A quel punto Balin si accostò al suo compagno ed amico, con un sospiro a labbra serrate che gli gonfiò il torace massiccio.
– Credo abbia ragione, Thorin – affermò, con quel suo caratteristico modo di fare diplomatico che riusciva a tirar fuori nei momenti critici.
L'Uomo del Lago non perse altro tempo e, infilata la porta, chiamò suo figlio. Il giovane Bain si accostò a lui sul pianerottolo ed a Bilbo parve di udirlo ricevere poche brevi istruzioni sul da farsi, prima che Bard si allontanasse nella notte e li lasciasse lì. Nessun altro a parte lo hobbit aveva fatto caso al breve scambio fra padre e figlio, giacché nel mentre Dwalin aveva deciso di dar voce al proprio pensiero.
– Lasciate che la Piccola Furia si chiarisca le idee, – aveva esclamato, con quel suo caratteristico modo di fare burbero – una femmina quando perde la testa ha bisogno di tempo per ritrovarla.
– E tu da quando sei un esperto di femmine? – lo rimbeccò Dori, suscitando commenti analoghi da parte di altri del gruppo.
– Io invece penso che Dwalin abbia ragione – intervenne Gloin – lasciate che sia lo spilungone a occuparsene.
– È probabile che sappia meglio di ognuno di noi come prendere una donna, in questi casi – si accodò Oin, in sostegno al fratello.
– E anche se così non fosse, credo che la nostra giovane amica abbia bisogno di sbollire un po', prima di rivedere una qualsiasi delle nostre facce – concordò Ori, suscitando altri consensi.
Bilbo, che però non era del tutto convinto e covava un brutto presentimento da quando aveva scorto la Montagna Solitaria nel cielo del tramonto, non vedeva come un buon auspicio quanto era accaduto. Spostando lo sguardo ancora una volta su Thorin, lo vide dove lo aveva lasciato, accanto a Balin, che fissava con cupo cipiglio le assi del pavimento, come se fosse in conflitto con sé stesso.
E, poco distante dai membri della Compagnia, le piccole figlie di Bard stavano assistendo a quello scambio di battute con il medesimo disagio ed imbarazzo che lo hobbit avvertiva dentro di sé, perciò non gli fu difficile provare una certa empatia nei loro confronti. Fu grazie a tale empatia che egli, dopo una manciata di secondi di muta riflessione, sentì di poter comprendere ciò che aveva fatto scattare a quel modo Katla.

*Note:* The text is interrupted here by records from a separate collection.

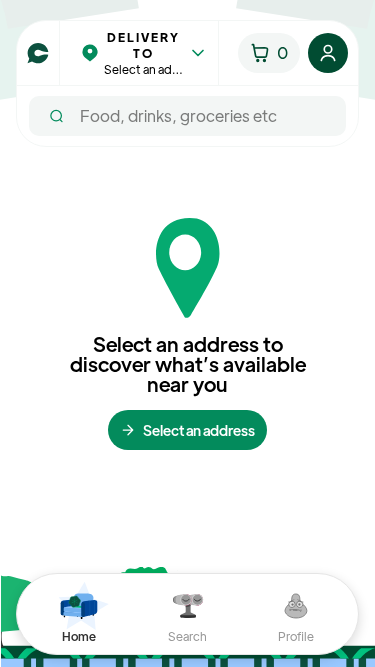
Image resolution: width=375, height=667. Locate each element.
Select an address (199, 430)
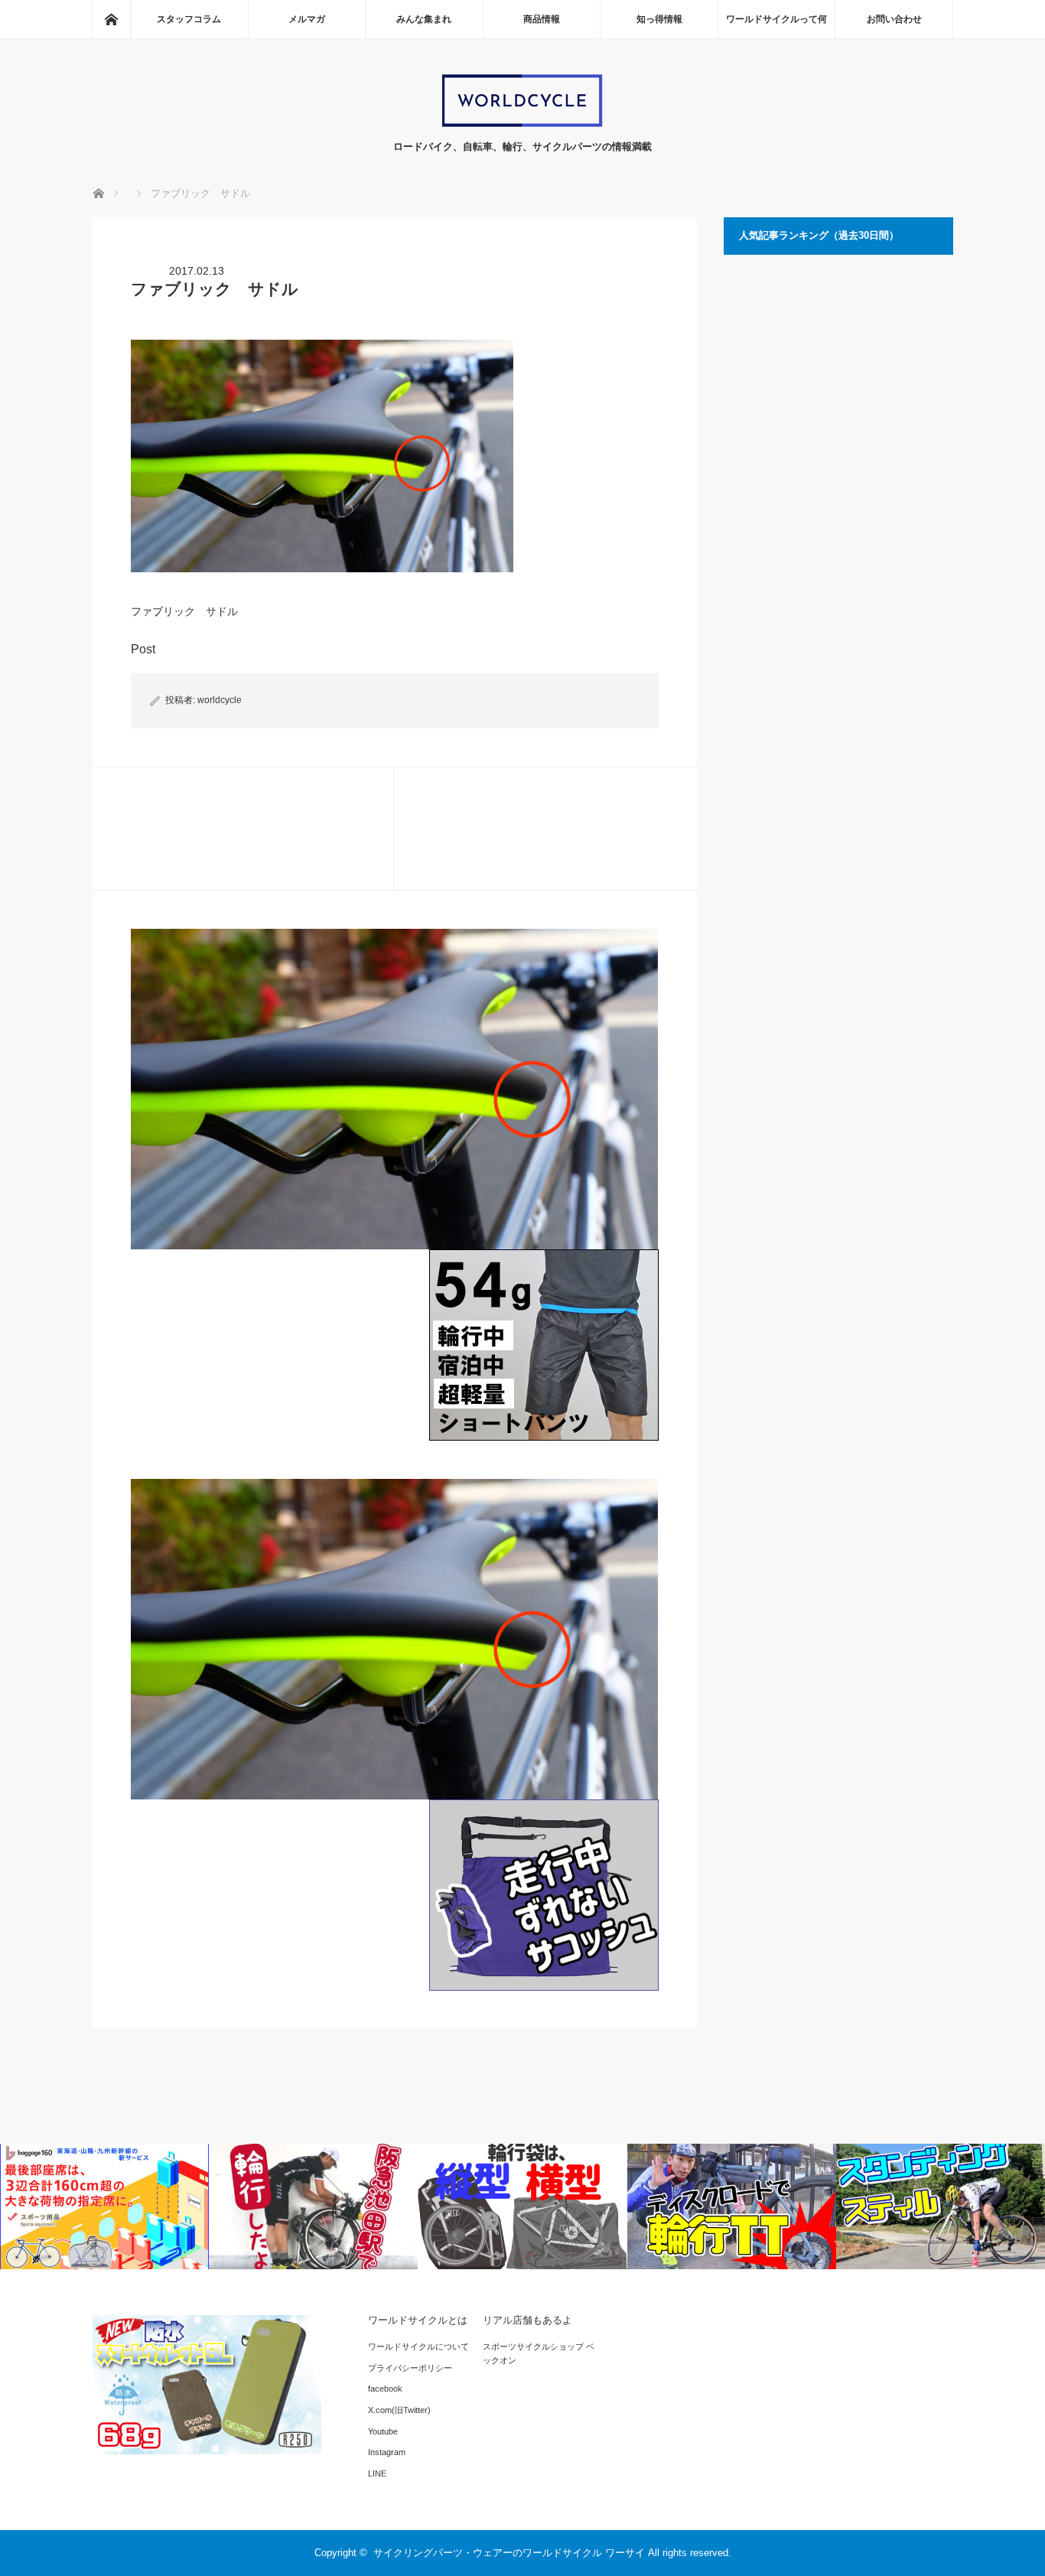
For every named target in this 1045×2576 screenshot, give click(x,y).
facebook (385, 2388)
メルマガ (306, 19)
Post (143, 649)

– ..Kat è una di noi – stava dicendo Kili, con tutta l'esuberanza della sua giovane età.
– Esatto – rincarò la dose suo fratello Fili, spalleggiandolo e lasciando spaziare i suoi occhi azzurri sui loro compagni – ..ormai fa parte della nostra famiglia e non mi piace affatto l'idea che sia un estraneo a risolvere i nostri problemi.
– Prima di questo – esordì Bilbo, interrompendo la discussione per la prima volta e facendo un passo avanti nella stanza – credo ci sia un'altra cosa che meriterebbe un poco della nostra attenzione.
– E cosa? – chiese Nori, piuttosto bruscamente.
– Ecco.. – ormai sotto l'attenzione di tutti, Bilbo avvertì il proprio spirito d'iniziativa vacillare, ma si fece forza ed espresse il proprio parere al meglio delle sue possibilità, come avrebbe fatto un qualunque altro, onesto, in buona fede, hobbit della Contea – ..parlo di ciò che Kat ha detto, riguardo a come ci stiamo ponendo nei confronti di Bard e dei suoi familiari – e nel dirlo, scoccò un'occhiata alle due bambine ed al ragazzo rimasti in casa con loro – molti di noi neanche se ne saranno resi conto, credo, ma non siamo stati proprio degli ospiti irreprensibili. Non che stia accusando qualcuno, però credo di non sbagliarmi troppo se dico che, probabilmente, le nostre ultime disavventure hanno inasprito diversi di noi.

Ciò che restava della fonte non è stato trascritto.